[Saved data entries]

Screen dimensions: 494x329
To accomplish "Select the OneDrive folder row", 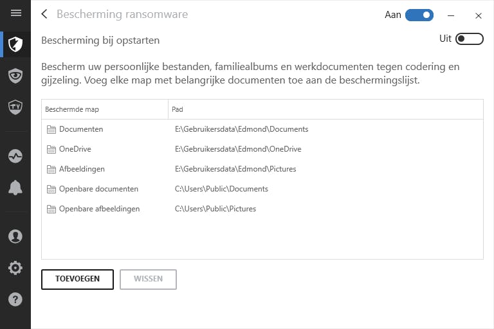I will tap(75, 149).
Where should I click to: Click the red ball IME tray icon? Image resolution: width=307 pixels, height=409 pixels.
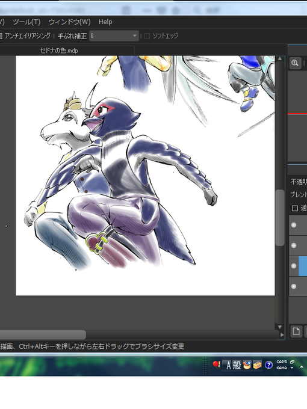click(217, 364)
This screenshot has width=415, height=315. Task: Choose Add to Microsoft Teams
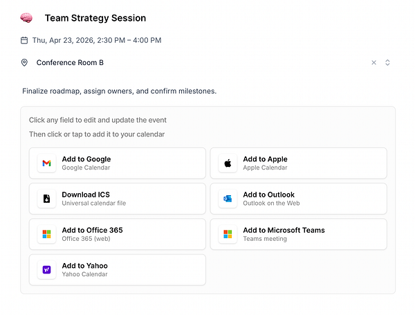coord(298,235)
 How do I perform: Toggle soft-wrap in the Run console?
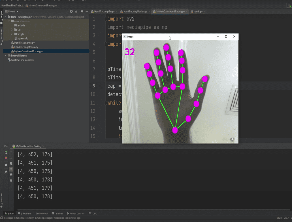coord(11,164)
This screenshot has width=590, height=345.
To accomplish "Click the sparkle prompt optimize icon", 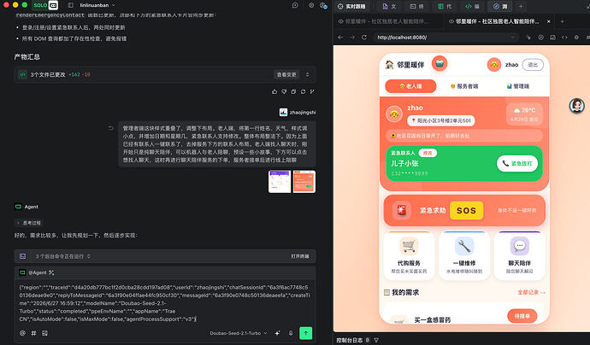I will click(277, 333).
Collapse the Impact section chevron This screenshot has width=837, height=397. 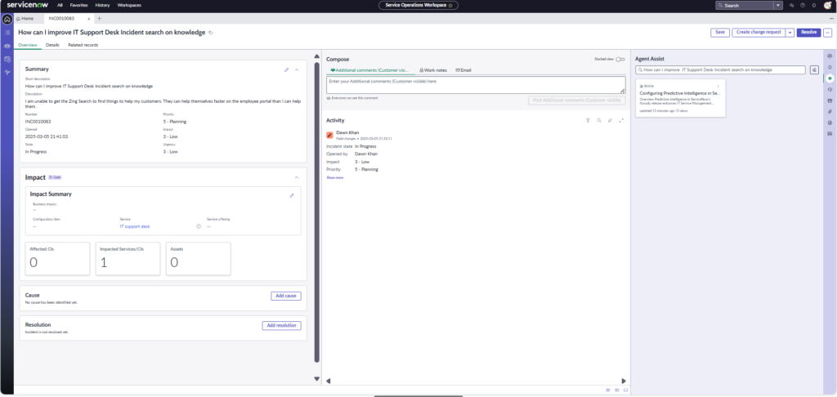[x=297, y=176]
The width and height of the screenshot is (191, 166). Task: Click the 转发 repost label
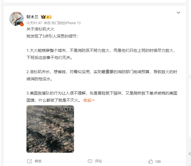[x=38, y=161]
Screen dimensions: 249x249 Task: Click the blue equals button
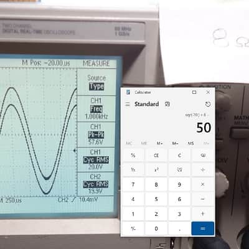pyautogui.click(x=203, y=228)
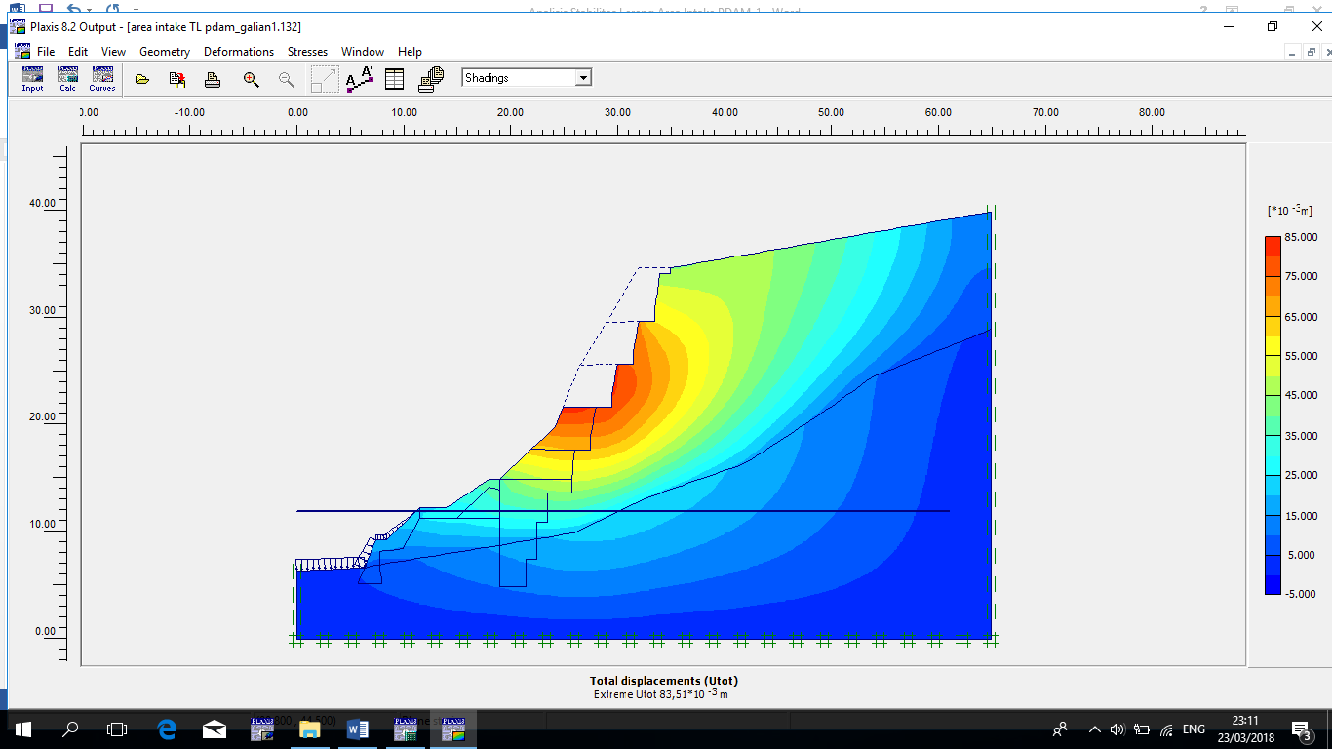Toggle the rectangle zoom selection tool
The width and height of the screenshot is (1332, 749).
coord(323,78)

Exercise brief => Give back exactly the lines from the one with "The width and height of the screenshot is (191, 166)." through the end of the records above, inclusive, and omit any pictures.

Task response =>
The width and height of the screenshot is (191, 166). Task: Click the 转发 repost label
[x=38, y=161]
Screen dimensions: 249x249 Task: Click the blue equals button
pyautogui.click(x=203, y=228)
Toggle the rectangle zoom selection tool
The width and height of the screenshot is (1332, 749).
coord(323,78)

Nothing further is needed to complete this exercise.